“Is violence only physical? Can speech be violent and create a longer-lasting scar?” —Professor William Hart
“A student sees that another is about to be hit by a speeding car, pushes him out of the way, saves his life, but breaks his arm. Is that a violent act or a use of force? Is there a clear line between violence and nonviolence?
“Is violence only physical? Can speech be violent and create a longer-lasting scar?”
In contemplating violence and nonviolence, religious studies professor William Hart employs the Socratic method, asking questions and stirring discussion. “College,” Hart posits in his statement of teaching philosophy, “should be an unsettling, not a comforting, experience. Its purpose is to ‘trigger’ uncertainty … about what you think you know and provoke reflection about how you live.”
Hart’s course, Martin and Malcolm: Racial Terror and the Black Freedom Struggle, draws a mix of students interested in exploring the lives of two giants of the black freedom movement: Martin Luther King Jr. and Malcolm X. In addition to their individual legacies, the course deals with racial identity, religious affiliation, politics and ideas about manhood.
Sociology major Tre Nowaczynski ’17 (Hales Corners, Wis.), who plans to write his sociology capstone on social movements and leadership, signed up for this course because “it’s a great setting for discussing the topic of race.”
The 90-minute class meets twice a week and every meeting includes a 20-minute discussion of the reading led by one of the students. They study a variety of resources including King’s “Letter from Birmingham Jail,” and Alex Haley’s The Autobiography of Malcolm X.
In a recent class, students discussed the Biblical story of the exodus from Egypt and how that story related to the Civil Rights Movement in the United States during the 1950s and ’60s. This led to further discussion about how King’s role as a preacher grounded his leadership in civil rights and whether his insistence on love and nonviolence made his message more palatable to white audiences.
Hart provided an opening meditation for the course, a poem by Carl Wendell Hines Jr. that reads in part:
“Dead men make such convenient heroes.
For they cannot rise to challenge the images
That we might fashion from their lives.
It is easier to build monuments
Than to build a better world.”
“One of King’s most neglected concepts is ‘The Giant Triplets,’ the three evils that bedevil American society,” notes Hart, “those being racism, extreme materialism, and militarism.”
King’s preaching against materialism and war challenge the image of a comforting, anodyne minister.

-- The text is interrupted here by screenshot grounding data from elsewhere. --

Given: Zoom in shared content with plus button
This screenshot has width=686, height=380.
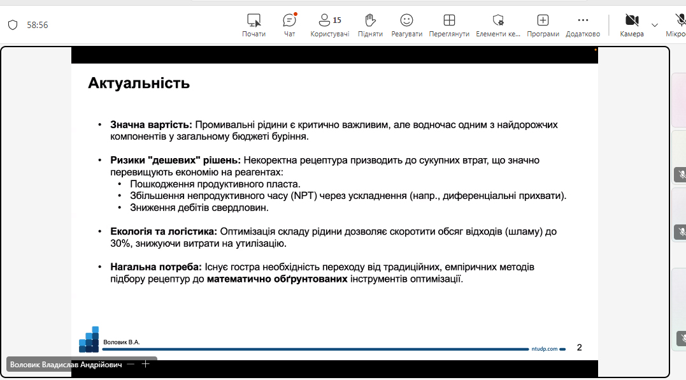Looking at the screenshot, I should (145, 364).
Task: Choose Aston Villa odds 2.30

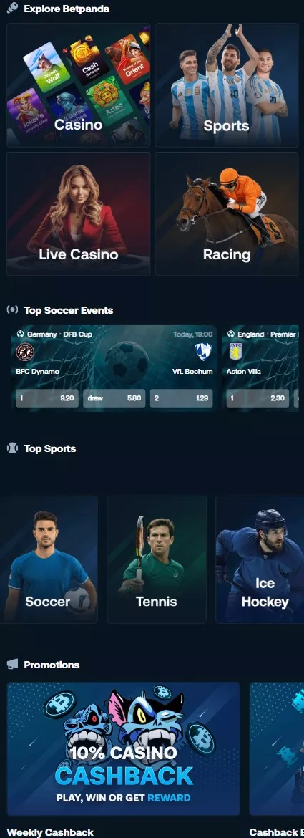Action: click(x=258, y=398)
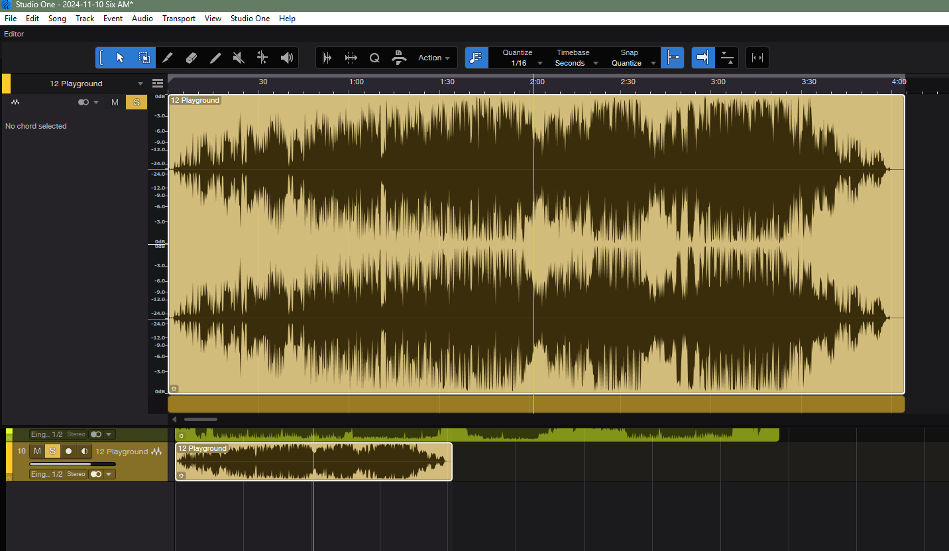Select the Bend tool
Screen dimensions: 949x551
pyautogui.click(x=262, y=58)
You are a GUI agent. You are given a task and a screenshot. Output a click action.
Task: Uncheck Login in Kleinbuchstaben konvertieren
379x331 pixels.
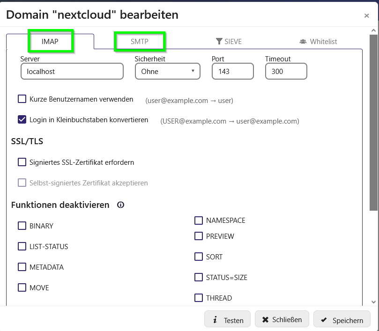click(22, 119)
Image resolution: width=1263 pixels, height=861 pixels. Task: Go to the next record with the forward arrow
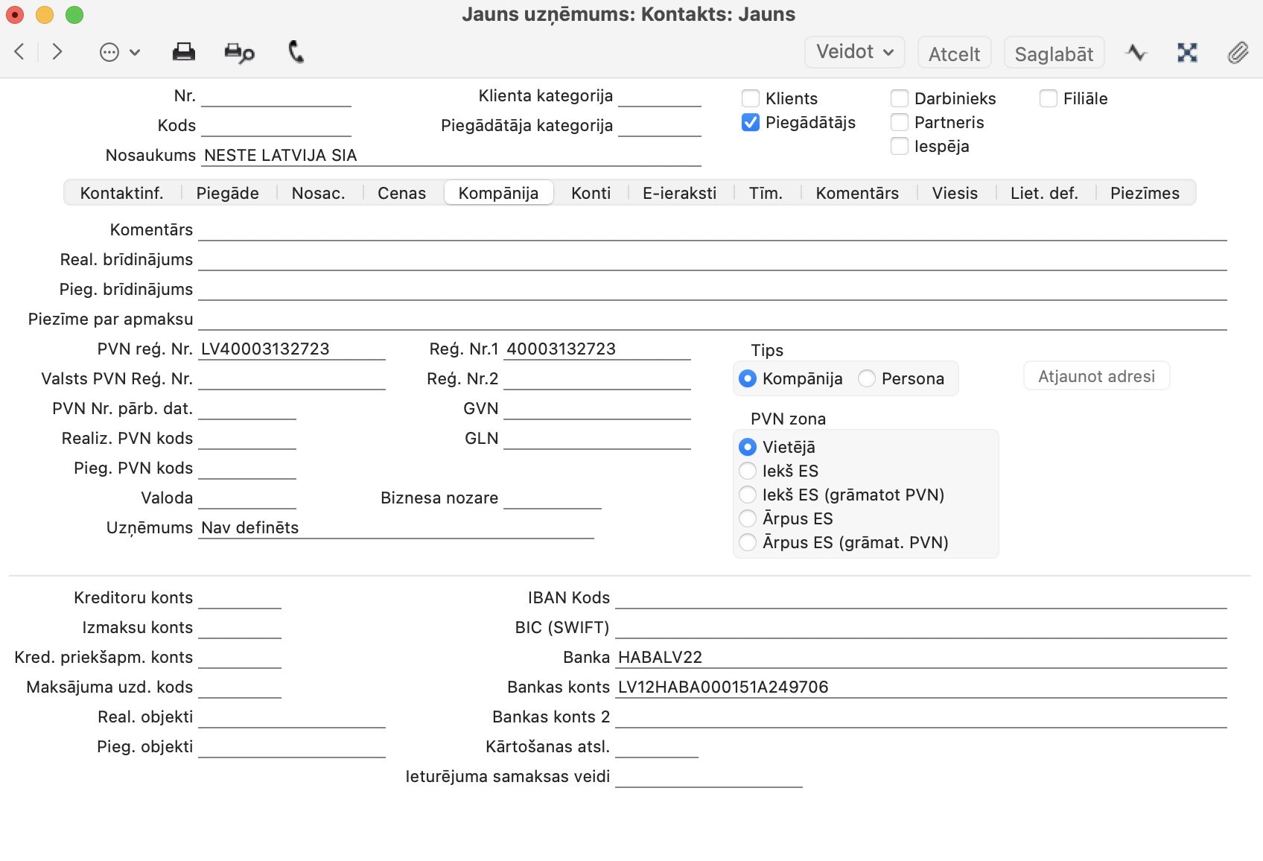point(57,52)
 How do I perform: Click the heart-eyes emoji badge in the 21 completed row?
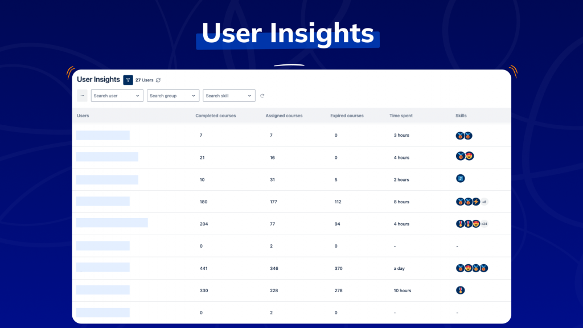469,156
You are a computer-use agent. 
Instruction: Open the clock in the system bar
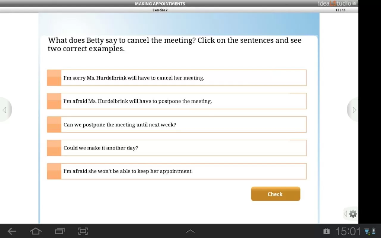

King, according to Hart, condemned war in part for the resources it stole from fighting poverty; and materialism for emphasizing what you have over who you are.
By week six, the class was looking at how Malcolm X’s influence on the black freedom effort compared to King’s, and how concepts from that time are related to core elements of today’s Black Lives Matter movement.
Along with readings and discussion, Hart interspersed sections of writer/director Spike Lee’s 1992 film Malcolm X, cautioning students to be mindful that, in addition to presenting biographical information, a successful film must also entertain and make money.
“I’ve learned more about how complicated Malcolm X’s role was in the Civil Rights Movement,” says Stephanie Rice-Hoffner ’19 (New York City), an art history major. “I had no idea that he was much better liked among young African Americans during his time. It’s made me think about how differently the modern Civil Rights Movement would look had X’s ideas and methods been better known and praised by society like King’s ideas.”
Max Abramson ’18 (Del Mar, Calif.) is a pre-med, neuroscience studies major who takes many courses in the sciences. “This,’ he says, “is exactly what Mac is about—diving into other subjects. This course deals with racism historically and now. Racism is uncomfortable to talk about and easy to avoid, but it’s important to think about it.”